# [WORK ORDER 1]
In the passage on the US election, how many Electoral College votes must a candidate reach to win?

═════ EXTRACTED TEXT

In case you weren’t aware, the US election is in less than a week, five days. I had written a long list of issues on the ballot, but it kept getting longer and longer so I cut it. Suffice it to say, Americans are voting on a lot of issues this year. But a US presidential election is not like many other countries’ elections in that we use the Electoral College.

For my non-American readers, the Electoral College, very briefly, was created by the country’s founding fathers (Washington, Jefferson, Adams, Franklin, et al.) to do two things. One, restrict selection of the American president to a class of individuals who theoretically had a broader/deeper understanding of the issues—but who also had vested interests in the outcome. The founders did not intend for the American people to elect the president. The second feature of the Electoral College was to prevent the largest states from dominating smaller states in elections. Why else would Delaware and Rhode Island surrender their sovereignty to join the new United States if Virginia, Pennsylvania, and New York make all the decisions? (The founders went a step further and added the infamous 3/5 clause, but that’s another post.)

So Americans don’t elect the president directly and larger states like California, New York, and Texas, have slightly less impact than smaller states like Wyoming, Vermont, and Delaware. Each state is allotted a number of Electoral College votes and the key is to reach 270. (Maybe another time I’ll get into the details of what happens in a 269–269 tie.) Many Americans are probably familiar with sites like 270 To Win, where you can determine the outcome of the election by saying who won each state. But, even though the US election is really 50 different state elections, common threads and themes run through all those states and if one candidate or another wins one state, it makes winning or losing other states more or less likely. FiveThirtyEight released a piece that attempts to link those probabilities and help reveal how decisions voters in one state make may reflect on how other voters decide.

══════════
═════ GIVEN ENTRIES

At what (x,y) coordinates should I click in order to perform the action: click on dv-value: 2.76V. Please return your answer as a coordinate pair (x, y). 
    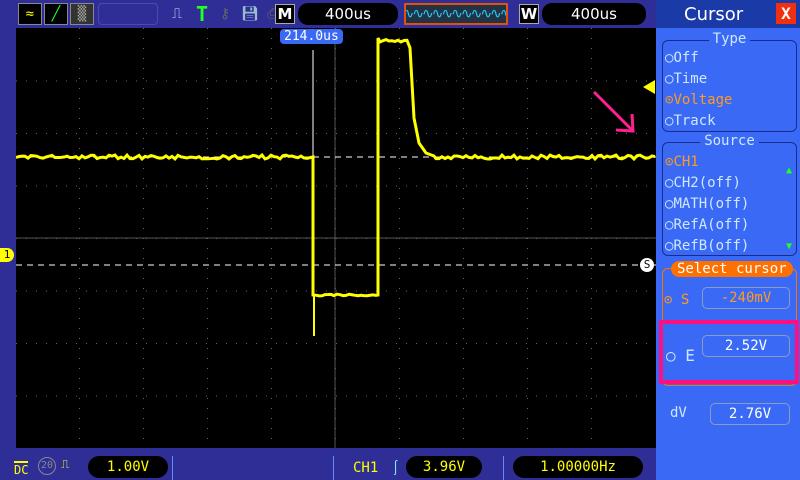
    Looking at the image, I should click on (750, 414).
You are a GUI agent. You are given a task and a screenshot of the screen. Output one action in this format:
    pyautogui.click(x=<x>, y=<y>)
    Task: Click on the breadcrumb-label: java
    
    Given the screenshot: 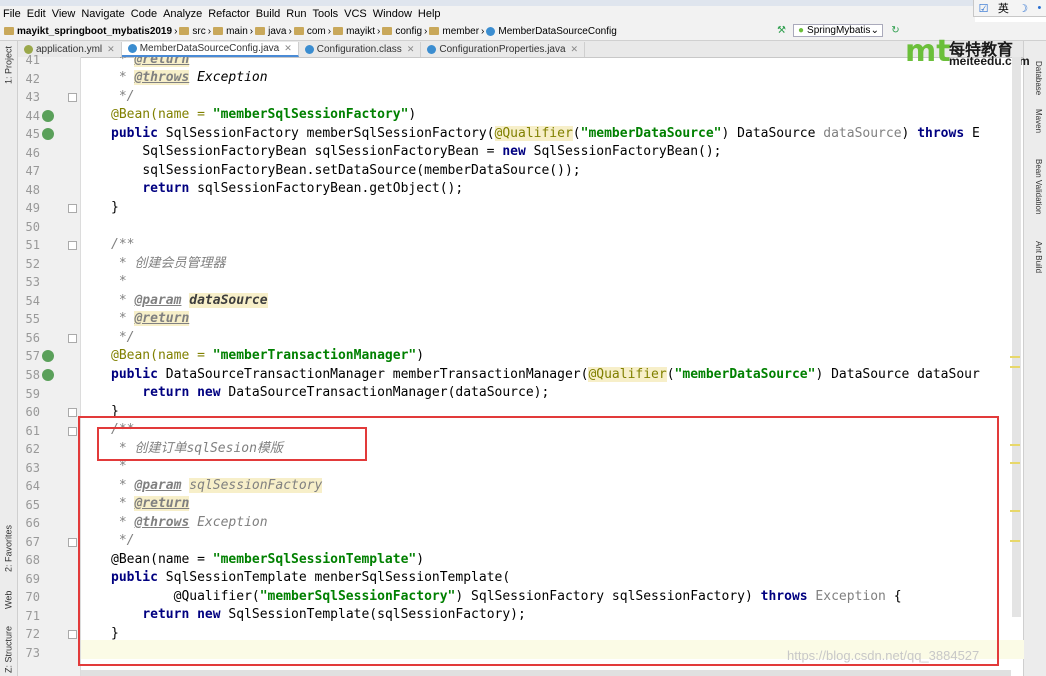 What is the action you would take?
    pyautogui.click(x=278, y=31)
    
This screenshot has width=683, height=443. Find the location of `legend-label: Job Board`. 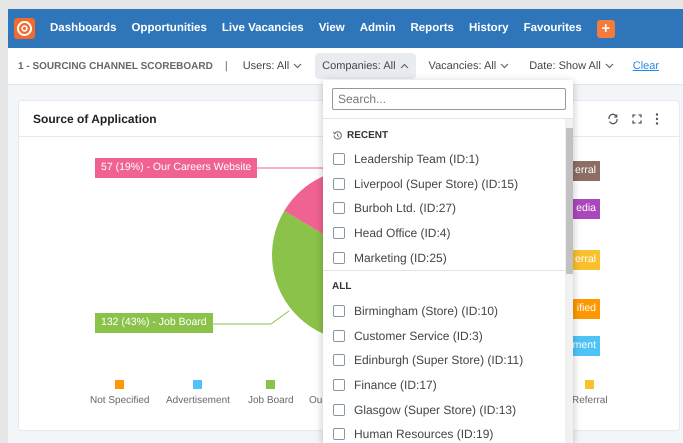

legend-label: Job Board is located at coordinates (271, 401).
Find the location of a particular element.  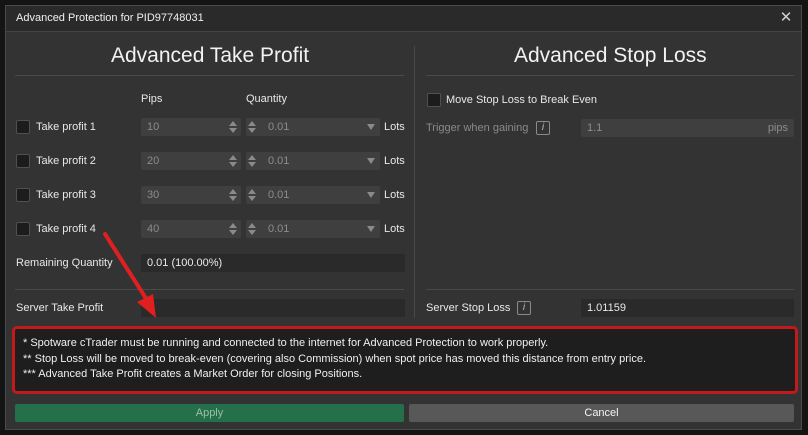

══════════
═════ GIVEN ENTRIES

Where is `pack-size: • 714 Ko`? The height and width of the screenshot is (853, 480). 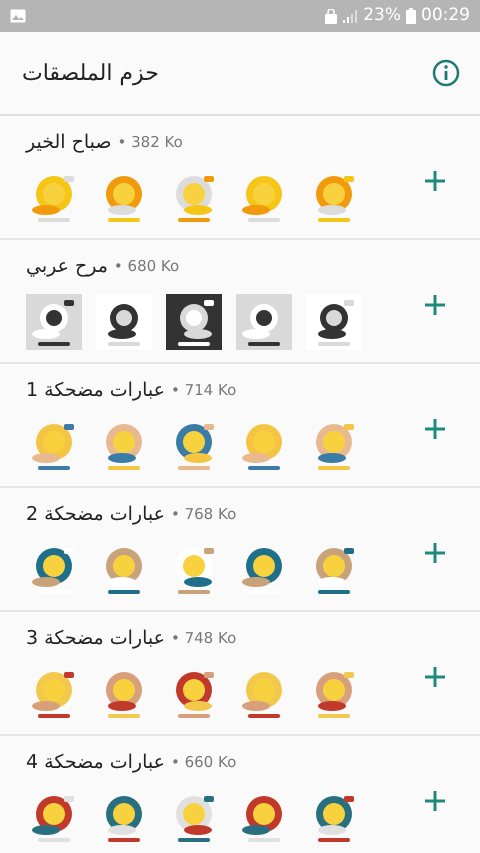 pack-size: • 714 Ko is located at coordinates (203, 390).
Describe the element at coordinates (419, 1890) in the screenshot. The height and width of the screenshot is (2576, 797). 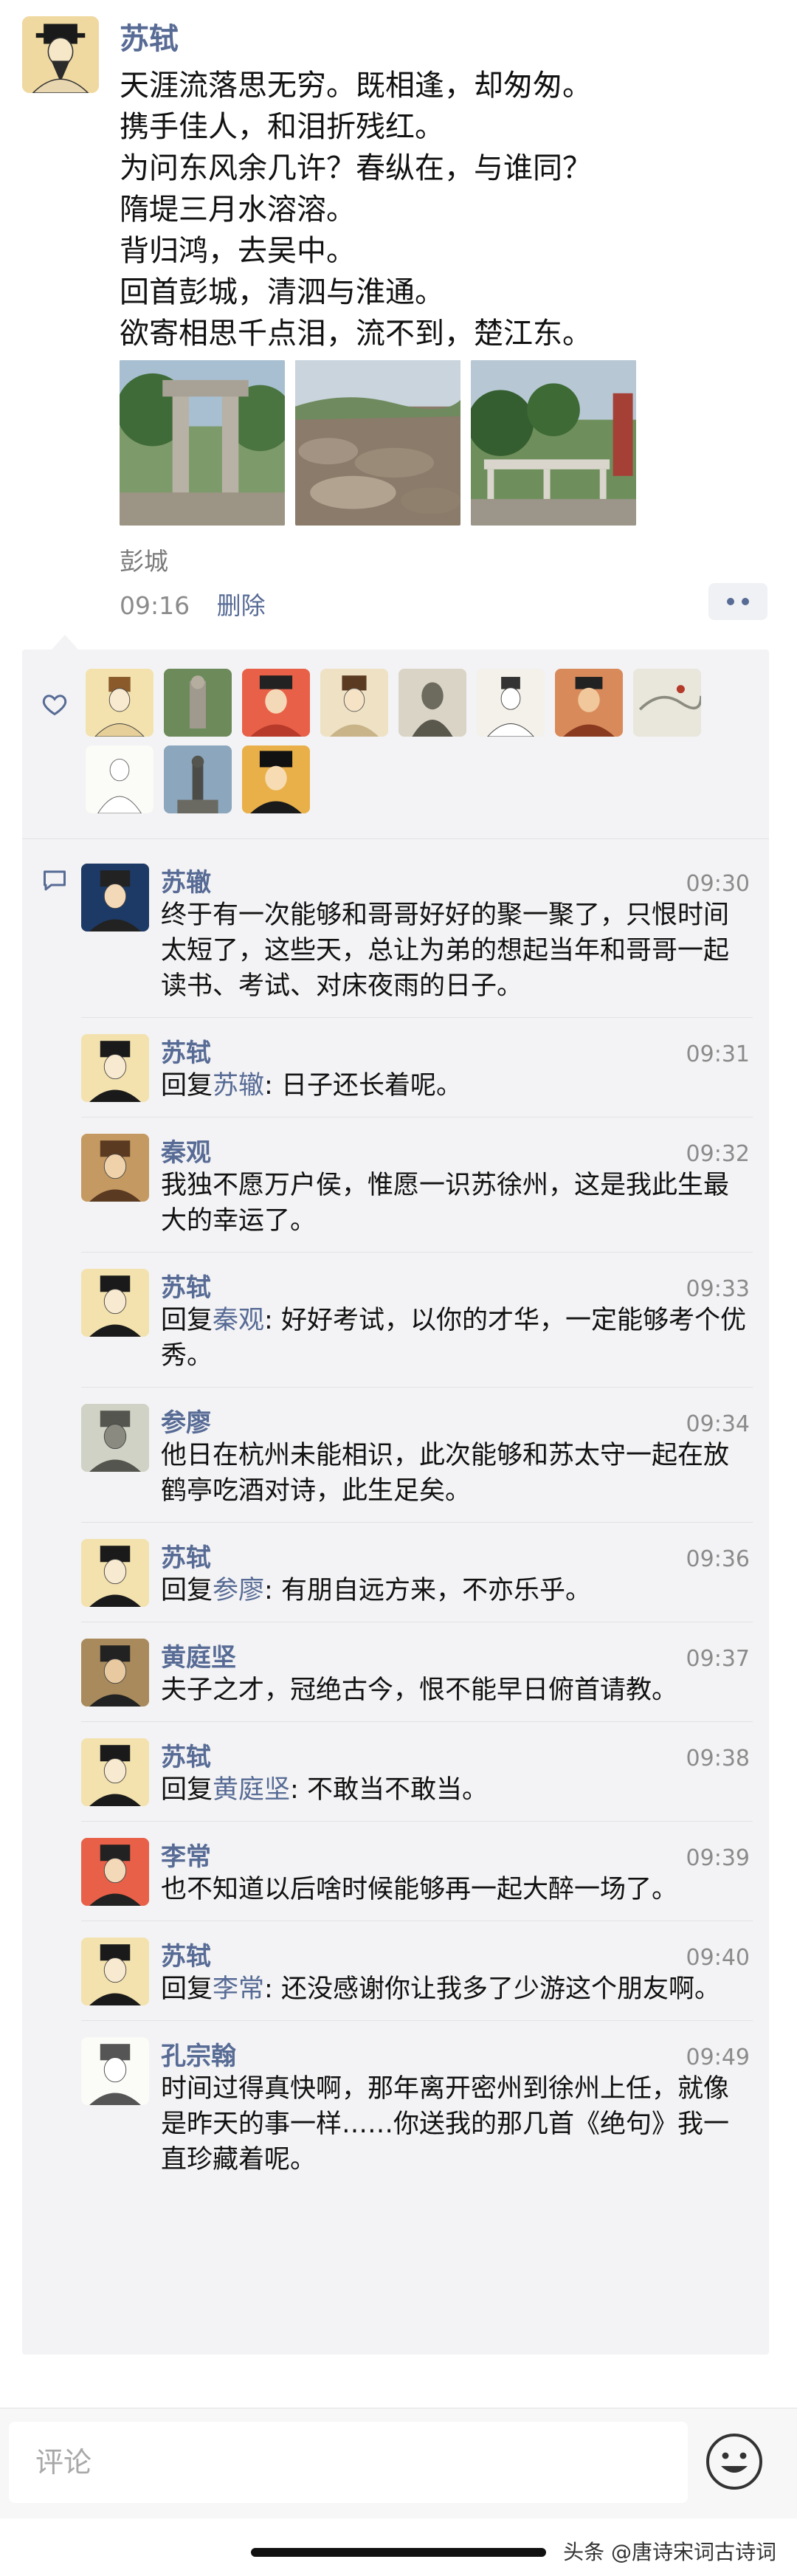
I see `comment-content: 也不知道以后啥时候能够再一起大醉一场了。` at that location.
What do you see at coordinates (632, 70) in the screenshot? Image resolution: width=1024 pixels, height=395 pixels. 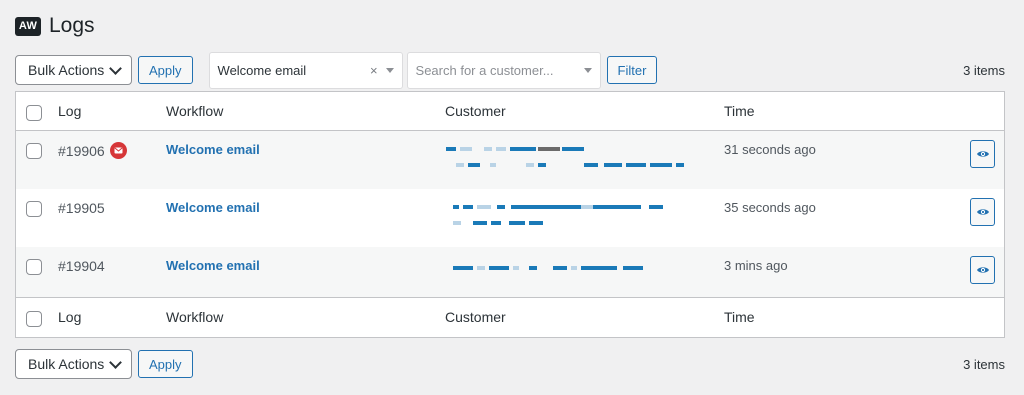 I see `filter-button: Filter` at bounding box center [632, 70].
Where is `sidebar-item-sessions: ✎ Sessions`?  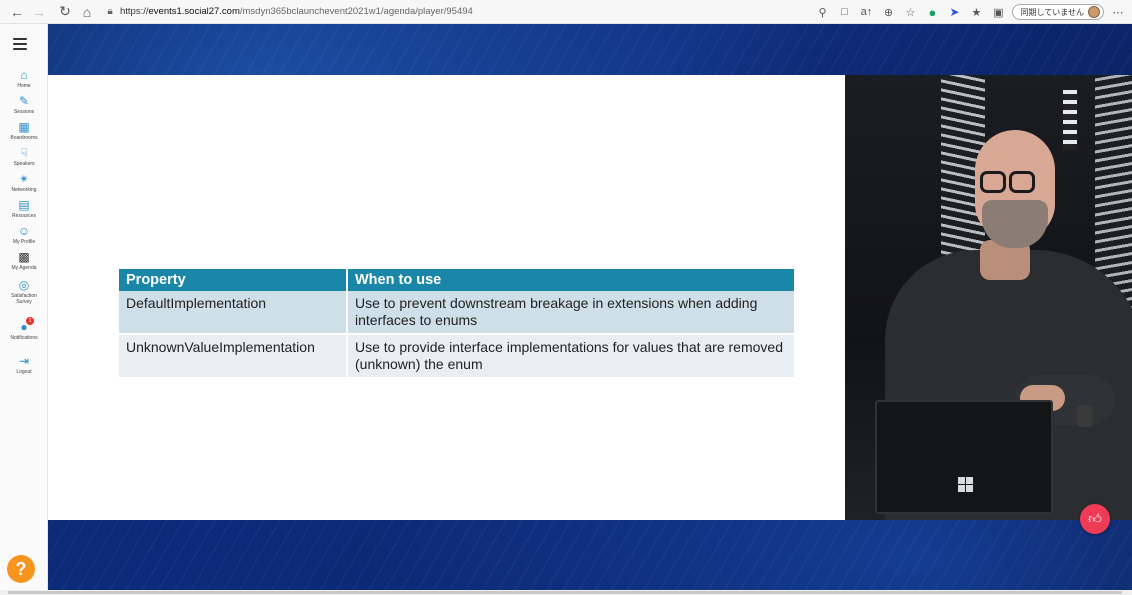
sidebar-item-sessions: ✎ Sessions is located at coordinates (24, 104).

══════════
═════ GIVEN ENTRIES

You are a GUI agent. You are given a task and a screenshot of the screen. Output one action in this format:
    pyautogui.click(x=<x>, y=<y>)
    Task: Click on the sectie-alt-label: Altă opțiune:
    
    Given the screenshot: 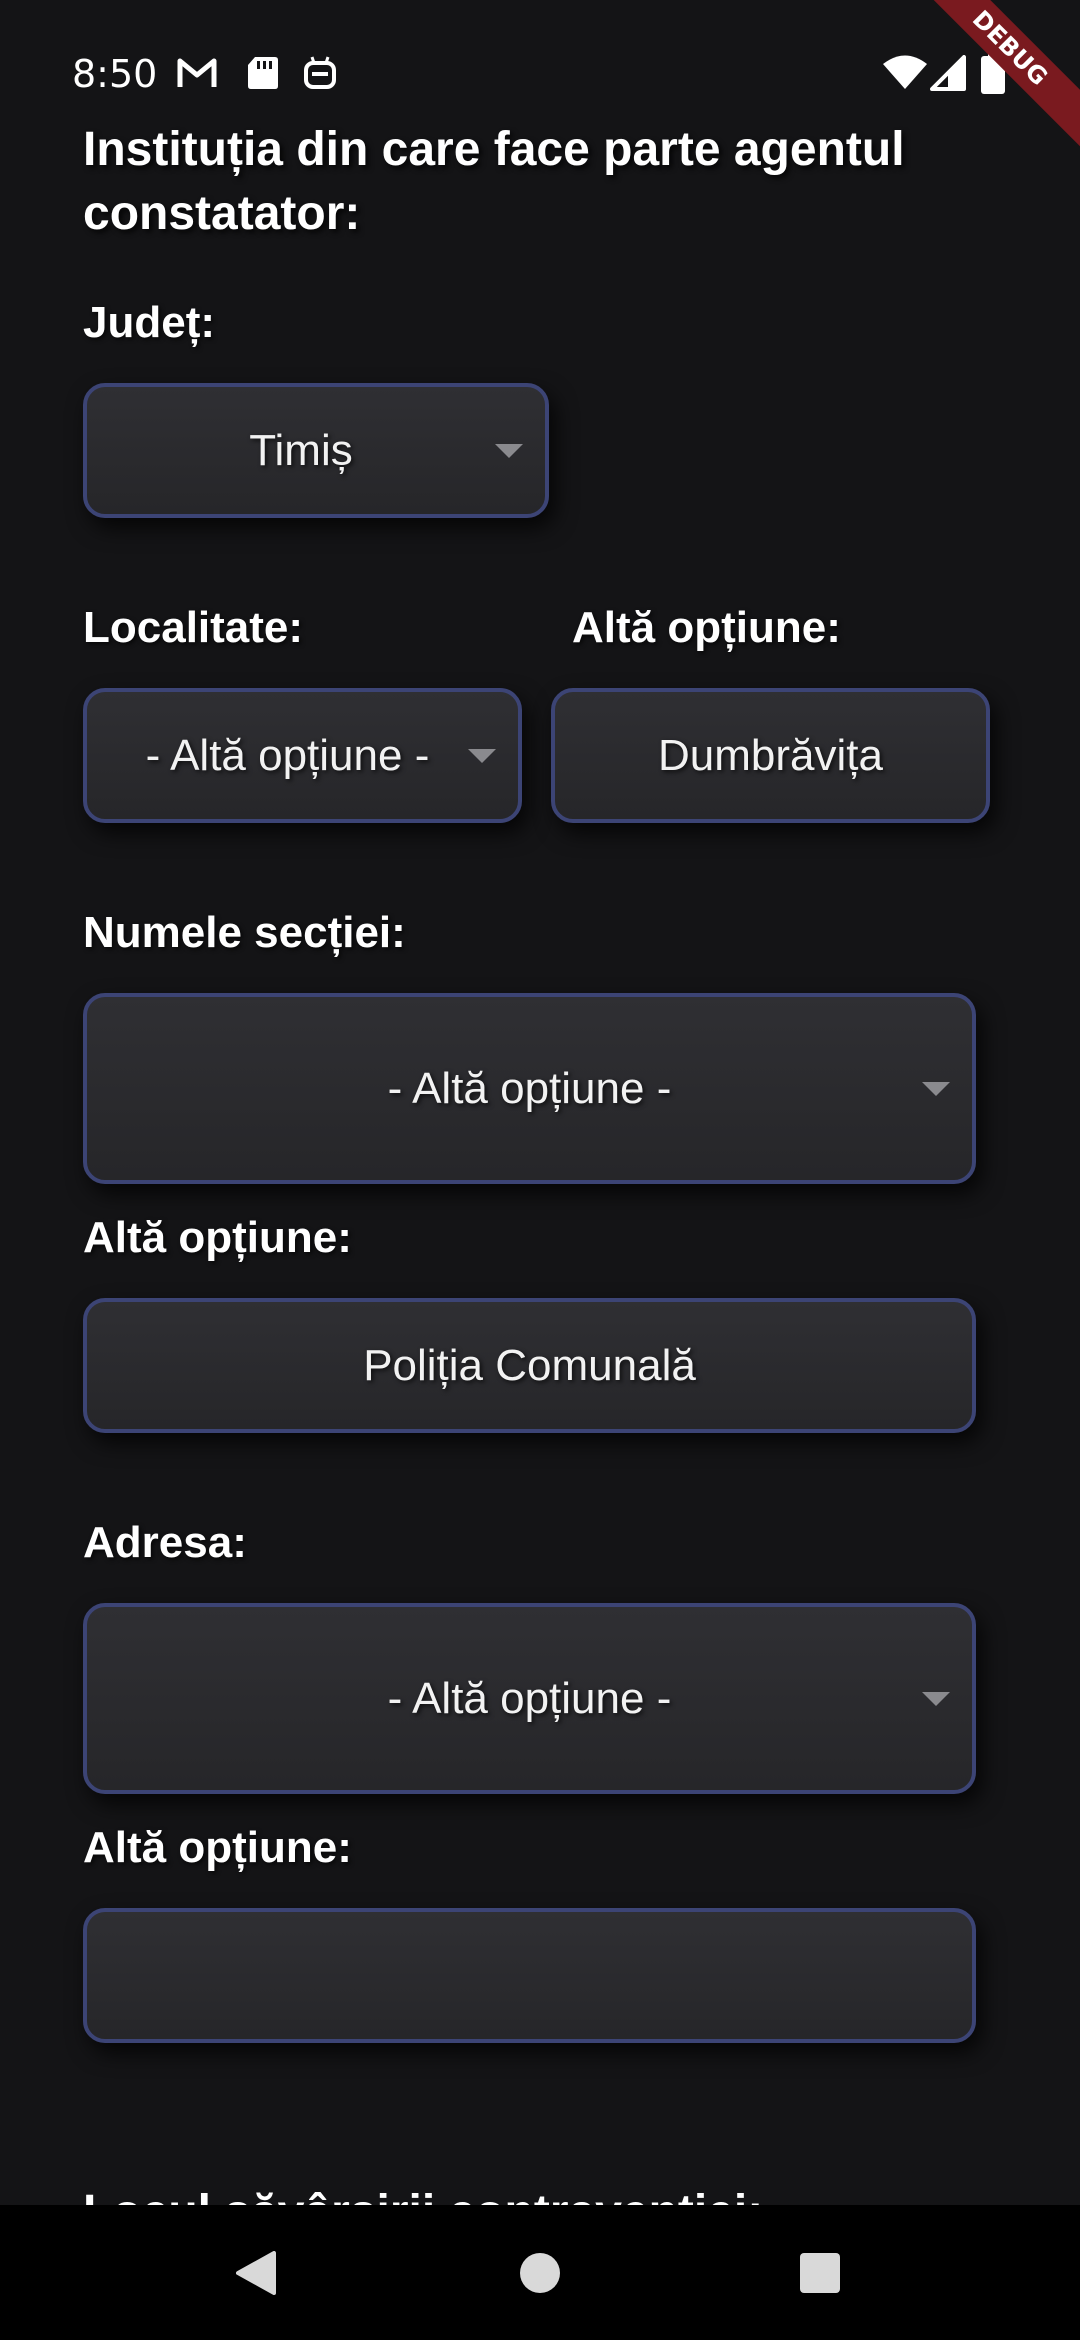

══════════

# [WORK ORDER 2]
Edit the stretch of the listing from the line containing "At what (x,y)" through the line containing "Looking at the" so that "perform" becomes "carry out", and give those lines back with nothing else changed. Omit the pictures.

# [TASK ANSWER 1]
270

# [TASK ANSWER 2]
At what (x,y) coordinates should I click in order to carry out the action: click on dv-value: 2.76V. Please return your answer as a coordinate pair (x, y). 
    Looking at the image, I should click on (750, 414).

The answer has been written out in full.